Input records ->
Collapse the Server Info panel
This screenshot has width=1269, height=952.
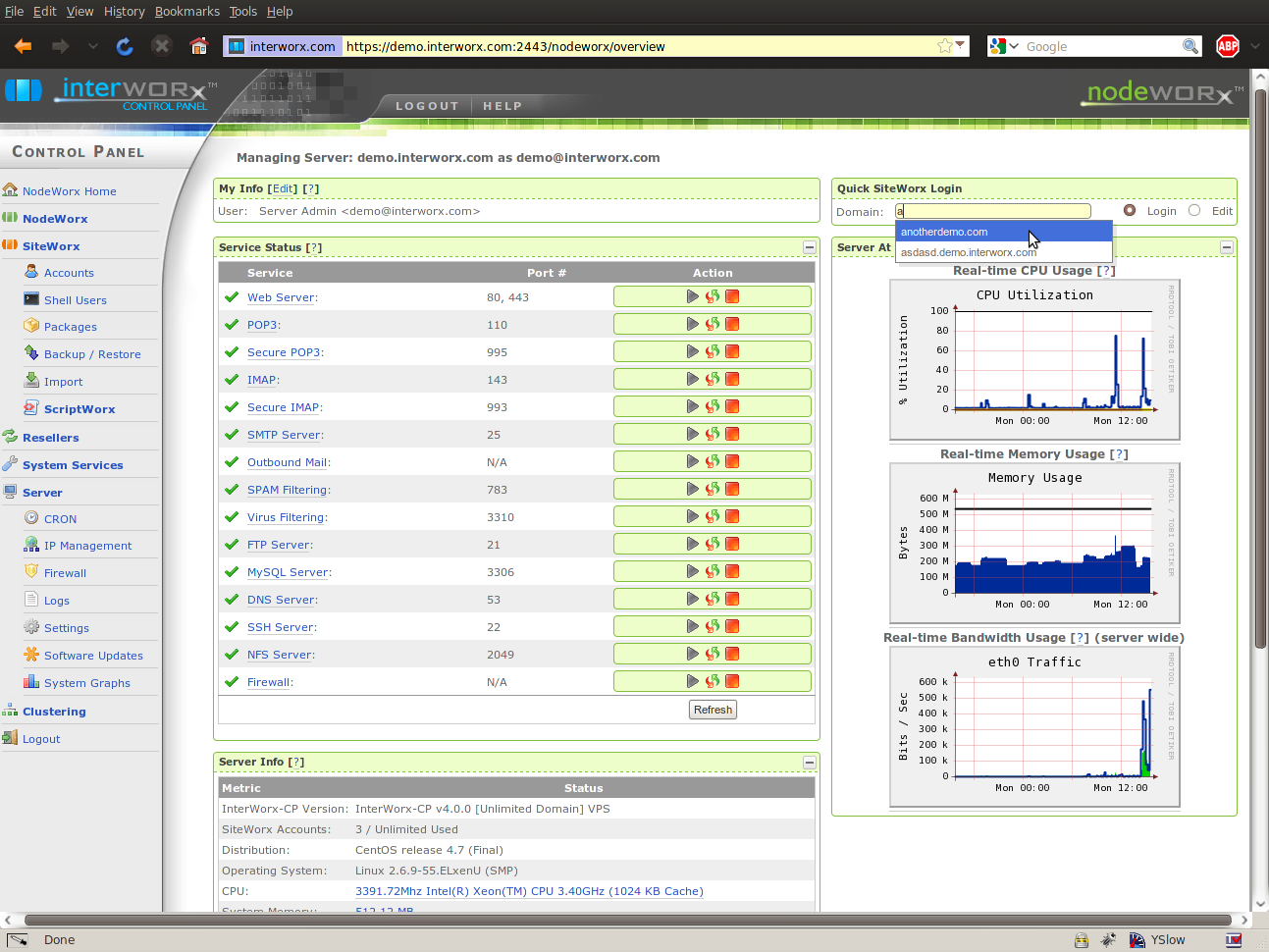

...

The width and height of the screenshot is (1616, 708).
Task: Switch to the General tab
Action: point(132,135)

What is needed -> The required output is the stretch of entries above from the line containing "Collapse the Server Info panel" through the line containing "This screenshot has width=1269, height=952.", reproduced exactly.

Task result ->
Collapse the Server Info panel
This screenshot has width=1269, height=952.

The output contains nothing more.